The divisional commander was waiting for me at the bottom of the stairs.
‘Terrible business,’ he said as I stripped off the overall.
‘Something of an understatement,’ I said, bunching the overall in my fists and tossing it in the corner. ‘Call Philip Macklin, will you? We need an immediate debrief – tell him to set up a post-incident room. I also need him to call the Police Complaints Authority and alert them, then choose a force from the MSF to investigate on the PCA’s behalf. Suggest Hampshire – I rate Bill Munro.’
Bloody acronyms. MSF stood for Most Similar Family. All forces in the country were grouped into ‘families’ on the basis of social, demographic and economic factors rather than size, proximity or regional location. Our other MSF included Avon and Somerset, Bedfordshire, Essex, Kent and Thames Valley.
‘I’d like us all to get the hell out of here but the scene of crime team are going to need to be in this house for the next week or so. If we can’t disperse the crowd, they’re going to be doing their work under siege.’

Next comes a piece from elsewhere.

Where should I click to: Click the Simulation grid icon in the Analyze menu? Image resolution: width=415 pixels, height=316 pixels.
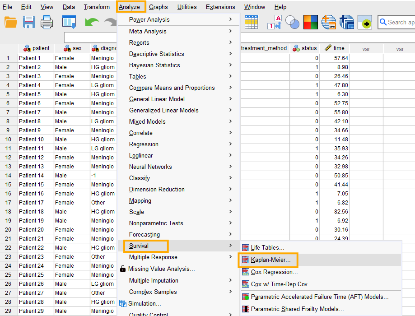tap(123, 303)
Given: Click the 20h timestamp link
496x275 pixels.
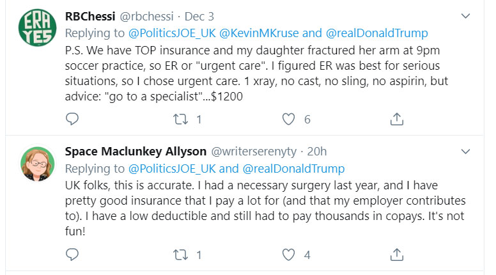Looking at the screenshot, I should pyautogui.click(x=316, y=152).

I used to brag that I worked best under pressure. Now my mind was in overdrive, considering possibilities, predicting outcomes. A part of me stood back and contemplated what a selfish shit I was, as some of my thinking was about how it was going to play in the press.
I was determined to come through this unscathed. I had ambitions to go higher in the police service. I knew I could make a difference. I wasn’t going to let this bring me down.
I left the divisional commander and went to the immediate response vehicle parked across the street. I had to be careful what I said to the officers inside because at the moment I didn’t know what had happened, didn’t know if they were culpable.
Even so, I wanted to support them. I know from my army days what it’s like to walk into an apparently controlled situation that goes haywire.
I rapped on the back doors of the van, pulled them open and hauled myself in. It reeked of stale sweat. It was crowded with officers hunkered down in black swat team T-shirts and trousers. Two groups of four men, talking in low rumbles at the far end of the van. That loudmouth Finch among them.
By the door, two women. I recognized one as DC Franks. She was pale, tense and dry-eyed. She was being comforted by another woman, who was whispering in her ear. The other woman turned her head to look at me and my heart sank. DS Sarah Gilchrist was the last person I wanted to see there.
I left Milldean at three in the morning. The situation on the street had been tense and there had been some stand-offs but no real problems had developed. When I climbed into bed beside Molly she didn’t stir. The smell of alcohol was heavy in the room, a bottle and a half-empty tumbler of whiskey by the bed.
I was up again by six. The phone rang just as I was on my way out of the house. I hurried back in to answer before it woke Molly. William Simpson’s velvety voice was distinctive.